労働協定とは何ですか?また、通常の雇用主によるスポンサーシップとはどのように異なるのでしょうか?

労働協定とは、標準的な職種リストや基準の範囲外での就労ビザのスポンサーシップを認める、交渉による取り決めです。通常のスポンサーシップとは異なり、政府の承認を得た個別の条件を適用することが可能です。

IT企業は、どのような場合に、通常のスポンサーシップではなく労働協定を検討すべきでしょうか?

標準的なリストに該当する職種がない場合、特例措置が必要な場合、あるいは労働力のニーズが極めて専門的であり、通常のビザ取得ルートでは満たせない場合。

労働協定の交渉にはどれくらい時間がかかりますか?

所要期間はケースによって異なりますが、提案内容の複雑さや政府の審査プロセスによっては、通常、数ヶ月からそれ以上の期間を要することがあります。
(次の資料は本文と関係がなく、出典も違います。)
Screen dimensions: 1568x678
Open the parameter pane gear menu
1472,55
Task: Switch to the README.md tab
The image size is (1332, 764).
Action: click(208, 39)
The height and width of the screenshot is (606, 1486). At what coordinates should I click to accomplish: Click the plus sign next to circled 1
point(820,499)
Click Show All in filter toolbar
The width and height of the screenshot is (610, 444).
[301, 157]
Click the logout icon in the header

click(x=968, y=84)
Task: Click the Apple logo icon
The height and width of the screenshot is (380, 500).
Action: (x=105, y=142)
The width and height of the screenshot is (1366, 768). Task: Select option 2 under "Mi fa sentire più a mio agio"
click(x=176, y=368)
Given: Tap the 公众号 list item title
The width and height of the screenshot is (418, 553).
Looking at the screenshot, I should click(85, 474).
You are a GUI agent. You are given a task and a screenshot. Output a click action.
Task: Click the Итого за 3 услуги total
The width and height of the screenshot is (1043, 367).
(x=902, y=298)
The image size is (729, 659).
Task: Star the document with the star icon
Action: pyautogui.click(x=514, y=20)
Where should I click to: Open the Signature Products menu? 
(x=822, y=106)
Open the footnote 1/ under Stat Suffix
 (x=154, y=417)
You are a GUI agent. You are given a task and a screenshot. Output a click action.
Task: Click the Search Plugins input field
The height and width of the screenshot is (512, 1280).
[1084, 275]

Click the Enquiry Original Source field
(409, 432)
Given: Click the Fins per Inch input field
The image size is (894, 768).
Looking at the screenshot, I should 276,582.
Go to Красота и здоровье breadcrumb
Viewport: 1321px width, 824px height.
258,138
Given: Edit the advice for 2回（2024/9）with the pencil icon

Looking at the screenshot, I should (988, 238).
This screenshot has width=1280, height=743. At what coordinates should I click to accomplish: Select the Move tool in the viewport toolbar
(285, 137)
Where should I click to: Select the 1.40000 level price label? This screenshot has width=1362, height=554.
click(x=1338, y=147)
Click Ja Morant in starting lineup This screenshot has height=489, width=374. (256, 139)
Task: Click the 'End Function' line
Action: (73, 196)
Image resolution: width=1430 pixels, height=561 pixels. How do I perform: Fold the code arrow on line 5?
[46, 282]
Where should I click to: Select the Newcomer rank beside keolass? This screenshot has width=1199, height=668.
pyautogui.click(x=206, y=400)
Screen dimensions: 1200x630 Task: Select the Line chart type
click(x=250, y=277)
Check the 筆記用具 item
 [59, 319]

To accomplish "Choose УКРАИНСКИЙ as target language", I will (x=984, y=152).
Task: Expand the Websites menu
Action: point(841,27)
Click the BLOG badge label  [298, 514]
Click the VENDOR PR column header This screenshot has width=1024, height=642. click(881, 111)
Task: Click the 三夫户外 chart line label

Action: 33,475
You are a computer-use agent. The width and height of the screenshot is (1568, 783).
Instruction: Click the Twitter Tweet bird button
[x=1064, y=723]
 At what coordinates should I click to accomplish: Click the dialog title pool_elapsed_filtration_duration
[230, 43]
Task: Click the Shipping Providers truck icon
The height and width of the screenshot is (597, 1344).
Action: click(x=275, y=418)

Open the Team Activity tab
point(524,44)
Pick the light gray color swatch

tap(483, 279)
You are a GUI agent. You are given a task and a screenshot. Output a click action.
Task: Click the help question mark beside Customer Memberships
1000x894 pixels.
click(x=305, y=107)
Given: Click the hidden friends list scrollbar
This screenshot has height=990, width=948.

労働協定の下で、どのような譲歩を求めることができるか?

限られた状況下において、雇用主は英語能力要件、年齢制限、給与水準、または経験要件に関する特例措置を申請することができる。承認は裁量により決定され、その正当性を裏付ける証拠を提示しなければならない。

労働協定に基づき、従業員は永住権を取得できるのでしょうか?

はい、その契約にサブクラス186労働協定ルートへのアクセス権やその他の永住権取得への道筋が含まれており、かつ従業員がすべての資格要件を満たしている場合です。